Folks who celebrated the new administration, because they
erroneously believed that a particular person holding the reins of government,
is a “my turn to chop” opportunity; or where state governors or political
cronies head to Abuja, cap-in-hand to collect from the overflowing oil
revenues, will be severely disappointed, because there may be nothing to
distribute.
Opportunities In The
Midst of Crisis
Underlying the Nigerian economy is the fact that every one
of Nigeria’s 36 states has opportunities to attract investments through
attractive propositions to investors.
Each state also has opportunities to develop at a rapid pace, if it gets
its act together. In the event that the
governor of a particular state does not know what to do, there’s nothing wrong,
with as an example, Adamawa state, seeking to collaborate with a fast rising
state like Anambra state, which is currently number one in education and new
investments.
In the United States, where this Council is based, and where
most of our personnel and Advisors have performed in policy-making roles, the
states are either in fierce competition with each other to attract investors,
or are frequently studying successful models of economic growth, and adapting
these models to their own states. There
is obviously no need to reinvent the wheel.
The
“Nigerian-American Leadership Council (NALC)”, boasts of both US and Nigerian
personnel who have held high-level positions; and served as US Presidential and
US State appointees at different times.
Many of them have proven their worth in the US, and around the
world. However proffering solid
advisory, based on experience and expertise is one thing; but actual adoption
of these advisories by the recipient, is a different thing altogether. It is obvious that one cannot force persons
in any given administration to adopt tried and tested successful policies.
Some Continuity May
Be Warranted
Our experience with the previous administration under
Goodluck Jonathan was unfortunately a cause for disappointment. In 2013, a senior member of Dr. Jonathan’s
government visited our Washington offices for three (3) days of briefings,
valued in multiple-million dollars at no charge. The official who was a Senior Presidential
Adviser returned back to Abuja without corresponding with this Council
according to the terms of the meeting, rather he outrageously tried to twist
the program for private benefits, and attempted to implement a half-baked
version of the program, without recourse to this Council. Of course he failed woefully, and made their
administration look terrible. That
incident showed us the level of mediocrity the core group around that president
entertained, and we knew it was downhill from that point.

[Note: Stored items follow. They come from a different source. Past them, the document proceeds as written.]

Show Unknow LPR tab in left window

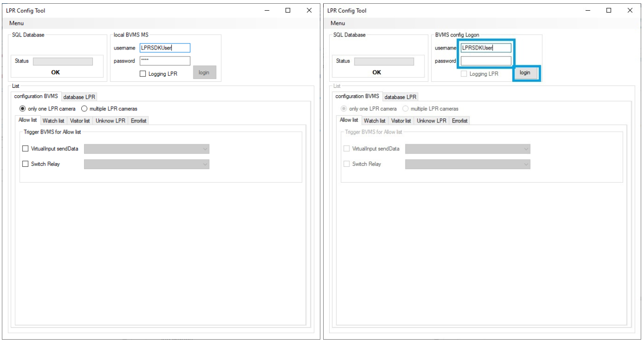(110, 121)

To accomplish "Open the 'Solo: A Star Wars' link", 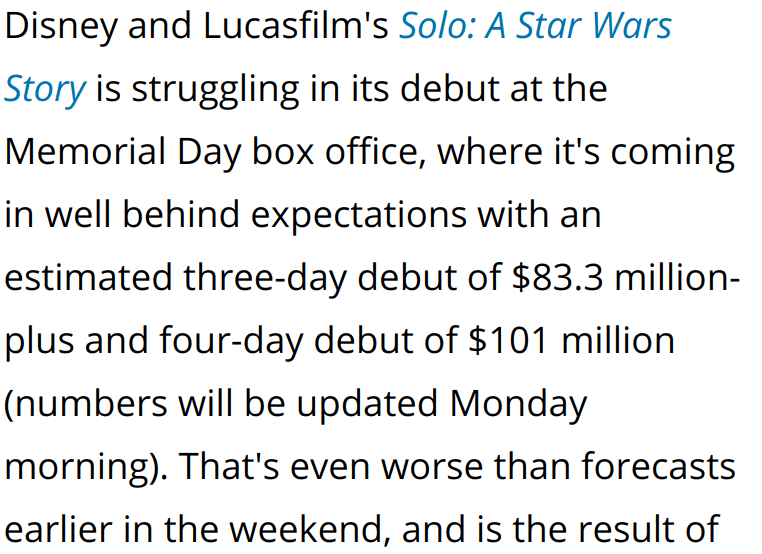I will pos(535,26).
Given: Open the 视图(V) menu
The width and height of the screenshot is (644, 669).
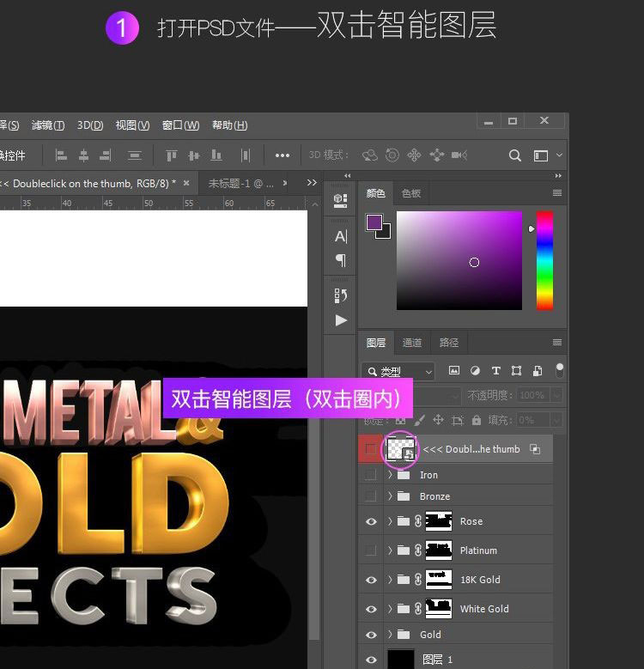Looking at the screenshot, I should [132, 125].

The above account is not to disparage the entire previous
administration, as there were some very bright stars in that administration,
especially Dr. Ngozi Okonjo-Iweala in Finance, and Dr. Akinwumi Adesina in
Agriculture. These two persons among a
tiny clique, delivered for that administration.
When a technocrat is good they are good, and we do not expect you to
play politics with incompetence. We
expect you to evaluate some of the good initiatives of your predecessor, and
continue them, especially in agriculture, tight fiscal control, and Almajiri
education.
The Future of Nigeria
This Council has reviewed the enormous research we have
conducted on Nigeria in recent years; and we have come to the inevitable
conclusion that though massive corruption has held Nigeria down, however, the
biggest impediment to economic growth in Nigeria is the lack of reliable
electric power in Nigeria.
The horrors of epileptic and insufficient power supply in
Nigeria, is very well known. Persons who
have never lived outside Nigeria may never fully comprehend this matter
clearly; suffice it to say that the lack of sufficient power has caused Nigeria
to perform at about ten (10) percent of its true potential. The Nigerian people are very entrepreneurial
and energetic. If the government
facilitates reliable electricity, they will go out and create their own
businesses, and generate their own employment.
There are so many services that reliable electricity can spur, from
technicians to agro/food industry, to small –scale servicers.
The power shortages have forced numerous companies to move
operations elsewhere. The power
situation has held down small business and entrepreneurship from blossoming.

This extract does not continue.